◆ EXERCISE AIM
Up to and including the line with "Дополнительные накладки (195, 158)", restate the records below word for word, beginning with their first line.

Stored records
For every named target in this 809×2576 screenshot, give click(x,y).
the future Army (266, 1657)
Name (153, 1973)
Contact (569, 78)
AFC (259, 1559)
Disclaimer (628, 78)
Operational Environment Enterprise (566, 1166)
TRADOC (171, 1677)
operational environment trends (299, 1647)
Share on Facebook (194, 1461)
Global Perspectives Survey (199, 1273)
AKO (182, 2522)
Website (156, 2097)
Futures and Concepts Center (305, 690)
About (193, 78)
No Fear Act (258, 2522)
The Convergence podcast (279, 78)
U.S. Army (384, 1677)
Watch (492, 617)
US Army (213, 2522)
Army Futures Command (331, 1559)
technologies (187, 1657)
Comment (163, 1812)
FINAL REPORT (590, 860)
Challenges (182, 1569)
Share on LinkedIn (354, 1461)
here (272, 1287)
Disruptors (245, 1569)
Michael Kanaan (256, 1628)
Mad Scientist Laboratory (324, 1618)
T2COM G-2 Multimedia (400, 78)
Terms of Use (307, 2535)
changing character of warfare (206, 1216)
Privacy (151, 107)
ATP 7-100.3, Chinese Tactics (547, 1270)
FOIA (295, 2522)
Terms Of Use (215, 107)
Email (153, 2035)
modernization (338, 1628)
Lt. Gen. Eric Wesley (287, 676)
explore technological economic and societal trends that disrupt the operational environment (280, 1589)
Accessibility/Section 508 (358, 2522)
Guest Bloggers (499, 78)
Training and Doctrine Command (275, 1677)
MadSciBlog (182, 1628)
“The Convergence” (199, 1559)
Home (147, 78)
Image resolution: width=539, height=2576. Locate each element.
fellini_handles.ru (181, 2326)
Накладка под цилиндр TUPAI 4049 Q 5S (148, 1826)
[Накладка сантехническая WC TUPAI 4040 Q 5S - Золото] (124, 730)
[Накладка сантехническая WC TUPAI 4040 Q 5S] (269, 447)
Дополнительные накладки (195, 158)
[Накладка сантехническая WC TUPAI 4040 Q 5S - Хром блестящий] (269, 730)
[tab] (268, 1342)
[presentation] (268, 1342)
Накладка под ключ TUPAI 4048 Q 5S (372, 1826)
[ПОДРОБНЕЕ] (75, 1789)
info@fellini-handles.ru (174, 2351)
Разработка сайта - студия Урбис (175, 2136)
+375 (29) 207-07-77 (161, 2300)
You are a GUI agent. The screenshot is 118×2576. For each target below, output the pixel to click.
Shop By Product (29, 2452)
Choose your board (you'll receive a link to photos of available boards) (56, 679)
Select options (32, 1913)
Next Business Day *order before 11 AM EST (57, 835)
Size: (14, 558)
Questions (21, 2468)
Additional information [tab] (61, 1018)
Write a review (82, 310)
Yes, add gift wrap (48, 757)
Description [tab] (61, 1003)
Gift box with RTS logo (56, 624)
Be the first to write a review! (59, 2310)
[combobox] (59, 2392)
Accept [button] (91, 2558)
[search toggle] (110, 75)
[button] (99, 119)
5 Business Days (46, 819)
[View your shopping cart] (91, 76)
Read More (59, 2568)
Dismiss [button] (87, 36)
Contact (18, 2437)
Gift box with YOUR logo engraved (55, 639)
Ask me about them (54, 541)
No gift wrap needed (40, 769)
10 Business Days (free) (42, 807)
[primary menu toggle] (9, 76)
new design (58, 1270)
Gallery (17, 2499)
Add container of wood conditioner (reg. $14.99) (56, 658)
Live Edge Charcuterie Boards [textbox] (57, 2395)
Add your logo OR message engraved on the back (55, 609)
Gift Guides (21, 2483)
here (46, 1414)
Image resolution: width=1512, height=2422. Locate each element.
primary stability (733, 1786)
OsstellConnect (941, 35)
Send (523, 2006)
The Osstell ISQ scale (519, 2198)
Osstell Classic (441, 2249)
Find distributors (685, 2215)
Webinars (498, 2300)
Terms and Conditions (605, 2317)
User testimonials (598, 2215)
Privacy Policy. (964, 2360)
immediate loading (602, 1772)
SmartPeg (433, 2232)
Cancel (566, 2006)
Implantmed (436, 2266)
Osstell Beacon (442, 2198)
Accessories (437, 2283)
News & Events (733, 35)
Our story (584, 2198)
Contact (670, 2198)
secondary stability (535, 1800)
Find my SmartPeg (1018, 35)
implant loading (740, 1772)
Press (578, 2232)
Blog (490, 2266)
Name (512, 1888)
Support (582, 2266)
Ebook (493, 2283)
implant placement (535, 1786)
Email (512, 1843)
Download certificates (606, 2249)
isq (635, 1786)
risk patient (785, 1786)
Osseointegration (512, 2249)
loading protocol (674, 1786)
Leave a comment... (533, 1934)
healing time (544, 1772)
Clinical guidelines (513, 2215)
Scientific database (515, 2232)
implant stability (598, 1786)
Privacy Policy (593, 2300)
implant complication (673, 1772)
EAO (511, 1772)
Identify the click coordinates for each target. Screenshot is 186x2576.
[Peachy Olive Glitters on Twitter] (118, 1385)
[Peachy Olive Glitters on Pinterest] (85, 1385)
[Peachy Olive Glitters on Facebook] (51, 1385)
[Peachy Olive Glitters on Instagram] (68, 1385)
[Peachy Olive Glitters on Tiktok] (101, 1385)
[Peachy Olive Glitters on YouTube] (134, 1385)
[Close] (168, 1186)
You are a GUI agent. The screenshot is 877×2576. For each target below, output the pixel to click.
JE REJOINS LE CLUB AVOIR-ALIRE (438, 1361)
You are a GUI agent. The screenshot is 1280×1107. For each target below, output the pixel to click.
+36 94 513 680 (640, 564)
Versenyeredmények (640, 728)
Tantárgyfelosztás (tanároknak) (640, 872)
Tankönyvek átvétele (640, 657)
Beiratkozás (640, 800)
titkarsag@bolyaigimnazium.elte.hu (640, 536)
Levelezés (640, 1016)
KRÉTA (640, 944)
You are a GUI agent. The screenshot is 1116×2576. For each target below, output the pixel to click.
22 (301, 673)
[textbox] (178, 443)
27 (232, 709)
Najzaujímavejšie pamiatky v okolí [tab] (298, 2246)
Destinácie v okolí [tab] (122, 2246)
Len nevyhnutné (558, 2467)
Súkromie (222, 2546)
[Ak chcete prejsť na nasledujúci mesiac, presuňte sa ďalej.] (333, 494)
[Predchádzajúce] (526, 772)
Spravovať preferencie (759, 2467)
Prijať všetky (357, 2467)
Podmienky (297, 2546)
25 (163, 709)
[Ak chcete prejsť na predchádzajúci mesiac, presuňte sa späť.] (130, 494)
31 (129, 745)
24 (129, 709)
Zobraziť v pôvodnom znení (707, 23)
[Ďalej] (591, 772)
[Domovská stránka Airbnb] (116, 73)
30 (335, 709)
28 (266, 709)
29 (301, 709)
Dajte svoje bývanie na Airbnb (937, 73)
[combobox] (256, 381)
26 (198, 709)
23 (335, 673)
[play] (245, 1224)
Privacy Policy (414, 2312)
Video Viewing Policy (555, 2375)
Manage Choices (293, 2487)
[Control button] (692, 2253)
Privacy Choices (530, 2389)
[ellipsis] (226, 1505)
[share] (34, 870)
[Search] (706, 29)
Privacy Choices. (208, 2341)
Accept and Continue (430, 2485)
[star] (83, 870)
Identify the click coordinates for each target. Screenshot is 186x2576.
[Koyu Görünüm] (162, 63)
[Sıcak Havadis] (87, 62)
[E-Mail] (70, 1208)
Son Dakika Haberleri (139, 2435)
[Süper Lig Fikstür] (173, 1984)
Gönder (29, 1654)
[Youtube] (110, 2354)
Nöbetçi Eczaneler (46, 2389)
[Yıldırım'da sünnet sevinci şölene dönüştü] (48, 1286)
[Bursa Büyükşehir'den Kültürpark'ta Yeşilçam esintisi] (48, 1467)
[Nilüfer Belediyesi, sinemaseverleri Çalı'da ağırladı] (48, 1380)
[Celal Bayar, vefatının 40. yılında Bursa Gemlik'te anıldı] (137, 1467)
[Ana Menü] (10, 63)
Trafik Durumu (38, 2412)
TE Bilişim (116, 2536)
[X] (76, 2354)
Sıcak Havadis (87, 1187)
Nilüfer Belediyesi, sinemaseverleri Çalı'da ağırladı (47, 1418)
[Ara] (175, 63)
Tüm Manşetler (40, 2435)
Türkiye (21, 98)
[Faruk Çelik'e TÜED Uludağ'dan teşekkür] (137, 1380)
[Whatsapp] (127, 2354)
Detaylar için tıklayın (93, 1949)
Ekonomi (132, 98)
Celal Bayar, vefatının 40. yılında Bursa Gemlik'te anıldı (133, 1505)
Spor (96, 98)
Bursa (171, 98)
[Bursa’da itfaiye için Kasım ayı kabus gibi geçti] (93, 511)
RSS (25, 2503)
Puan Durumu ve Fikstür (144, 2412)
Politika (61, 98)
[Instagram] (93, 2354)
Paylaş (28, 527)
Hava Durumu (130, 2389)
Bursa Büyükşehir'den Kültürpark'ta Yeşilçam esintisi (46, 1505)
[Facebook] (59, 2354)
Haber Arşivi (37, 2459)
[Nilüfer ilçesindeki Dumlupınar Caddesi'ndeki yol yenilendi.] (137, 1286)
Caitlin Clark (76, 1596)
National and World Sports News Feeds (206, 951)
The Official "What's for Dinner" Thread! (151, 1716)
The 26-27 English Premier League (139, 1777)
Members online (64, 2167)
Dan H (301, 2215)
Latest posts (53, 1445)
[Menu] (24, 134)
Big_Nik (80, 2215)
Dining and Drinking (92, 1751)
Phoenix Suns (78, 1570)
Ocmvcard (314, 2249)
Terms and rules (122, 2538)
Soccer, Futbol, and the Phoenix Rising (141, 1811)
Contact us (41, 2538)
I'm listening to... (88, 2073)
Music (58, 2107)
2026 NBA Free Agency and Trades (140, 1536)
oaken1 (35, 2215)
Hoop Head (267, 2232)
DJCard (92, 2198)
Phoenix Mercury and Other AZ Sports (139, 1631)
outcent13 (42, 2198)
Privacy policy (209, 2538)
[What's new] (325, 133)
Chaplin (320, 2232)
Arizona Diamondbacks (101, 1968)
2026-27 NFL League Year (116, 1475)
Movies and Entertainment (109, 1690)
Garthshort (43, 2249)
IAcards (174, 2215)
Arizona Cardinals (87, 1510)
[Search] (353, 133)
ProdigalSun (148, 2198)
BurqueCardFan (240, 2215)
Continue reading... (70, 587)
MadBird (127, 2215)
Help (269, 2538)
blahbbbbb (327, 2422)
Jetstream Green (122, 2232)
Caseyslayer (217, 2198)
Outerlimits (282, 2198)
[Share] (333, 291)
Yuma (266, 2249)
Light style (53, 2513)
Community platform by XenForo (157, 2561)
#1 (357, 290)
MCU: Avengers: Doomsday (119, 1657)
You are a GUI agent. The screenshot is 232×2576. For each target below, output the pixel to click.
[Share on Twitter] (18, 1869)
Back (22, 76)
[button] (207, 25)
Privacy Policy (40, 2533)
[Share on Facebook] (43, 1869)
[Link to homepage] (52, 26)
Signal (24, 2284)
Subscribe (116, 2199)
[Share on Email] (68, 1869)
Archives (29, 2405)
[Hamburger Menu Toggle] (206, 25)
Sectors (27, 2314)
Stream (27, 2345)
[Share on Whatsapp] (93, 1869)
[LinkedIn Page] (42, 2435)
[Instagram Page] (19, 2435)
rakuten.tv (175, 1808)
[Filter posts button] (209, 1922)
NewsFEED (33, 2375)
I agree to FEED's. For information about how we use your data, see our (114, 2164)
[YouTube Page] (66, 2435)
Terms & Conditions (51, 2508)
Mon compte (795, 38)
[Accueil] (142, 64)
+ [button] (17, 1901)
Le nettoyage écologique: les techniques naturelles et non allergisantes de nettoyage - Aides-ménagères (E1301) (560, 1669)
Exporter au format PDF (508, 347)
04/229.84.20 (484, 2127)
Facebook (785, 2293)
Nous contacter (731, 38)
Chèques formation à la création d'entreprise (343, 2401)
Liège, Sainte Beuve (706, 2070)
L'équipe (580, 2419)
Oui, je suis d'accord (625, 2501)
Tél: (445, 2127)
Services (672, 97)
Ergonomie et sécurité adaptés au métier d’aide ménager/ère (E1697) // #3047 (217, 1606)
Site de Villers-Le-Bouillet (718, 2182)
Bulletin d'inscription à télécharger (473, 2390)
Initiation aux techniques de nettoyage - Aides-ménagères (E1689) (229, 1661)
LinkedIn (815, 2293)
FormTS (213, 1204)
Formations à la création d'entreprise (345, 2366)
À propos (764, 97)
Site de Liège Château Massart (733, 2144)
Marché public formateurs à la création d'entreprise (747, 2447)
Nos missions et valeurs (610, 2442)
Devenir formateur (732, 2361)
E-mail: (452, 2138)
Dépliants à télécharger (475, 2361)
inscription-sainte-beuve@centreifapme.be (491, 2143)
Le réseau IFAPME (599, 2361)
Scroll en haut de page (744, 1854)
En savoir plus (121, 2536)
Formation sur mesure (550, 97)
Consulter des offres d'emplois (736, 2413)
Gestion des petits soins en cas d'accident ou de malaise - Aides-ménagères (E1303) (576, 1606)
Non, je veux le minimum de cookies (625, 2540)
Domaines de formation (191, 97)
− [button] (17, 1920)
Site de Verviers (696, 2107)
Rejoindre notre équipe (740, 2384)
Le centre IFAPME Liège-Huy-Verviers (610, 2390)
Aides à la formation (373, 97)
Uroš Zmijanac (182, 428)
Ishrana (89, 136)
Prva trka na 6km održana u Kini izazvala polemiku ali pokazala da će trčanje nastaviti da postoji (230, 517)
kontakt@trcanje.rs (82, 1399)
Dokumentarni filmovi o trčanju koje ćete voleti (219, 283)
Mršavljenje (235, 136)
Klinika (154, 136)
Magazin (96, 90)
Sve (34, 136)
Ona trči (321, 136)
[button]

◆ RESULT OF THE EXERCISE
For every named target in this 809×2576 screenshot, give click(x,y).
the future Army (266, 1657)
Name (153, 1973)
Contact (569, 78)
AFC (259, 1559)
Disclaimer (628, 78)
Operational Environment Enterprise (566, 1166)
TRADOC (171, 1677)
operational environment trends (299, 1647)
Share on Facebook (194, 1461)
Global Perspectives Survey (199, 1273)
AKO (182, 2522)
Website (156, 2097)
Futures and Concepts Center (305, 690)
About (193, 78)
No Fear Act (258, 2522)
The Convergence podcast (279, 78)
U.S. Army (384, 1677)
Watch (492, 617)
US Army (213, 2522)
Army Futures Command (331, 1559)
technologies (187, 1657)
Comment (163, 1812)
FINAL REPORT (590, 860)
Challenges (182, 1569)
Share on LinkedIn (354, 1461)
here (272, 1287)
Disruptors (245, 1569)
Michael Kanaan (256, 1628)
Mad Scientist Laboratory (324, 1618)
T2COM G-2 Multimedia (400, 78)
Terms of Use (307, 2535)
changing character of warfare (206, 1216)
Privacy (151, 107)
ATP 7-100.3, Chinese Tactics (547, 1270)
FOIA (295, 2522)
Terms Of Use (215, 107)
Email (153, 2035)
modernization (338, 1628)
Lt. Gen. Eric Wesley (287, 676)
explore technological economic and societal trends that disrupt the operational environment (280, 1589)
Accessibility/Section 508 (358, 2522)
Guest Bloggers (499, 78)
Training and Doctrine Command (275, 1677)
MadSciBlog (182, 1628)
“The Convergence” (199, 1559)
Home (147, 78)
Image resolution: width=539, height=2576. Locate each element.
fellini_handles.ru (181, 2326)
Накладка под цилиндр TUPAI 4049 Q 5S (148, 1826)
[Накладка сантехническая WC TUPAI 4040 Q 5S - Золото] (124, 730)
[Накладка сантехническая WC TUPAI 4040 Q 5S] (269, 447)
Дополнительные накладки (195, 158)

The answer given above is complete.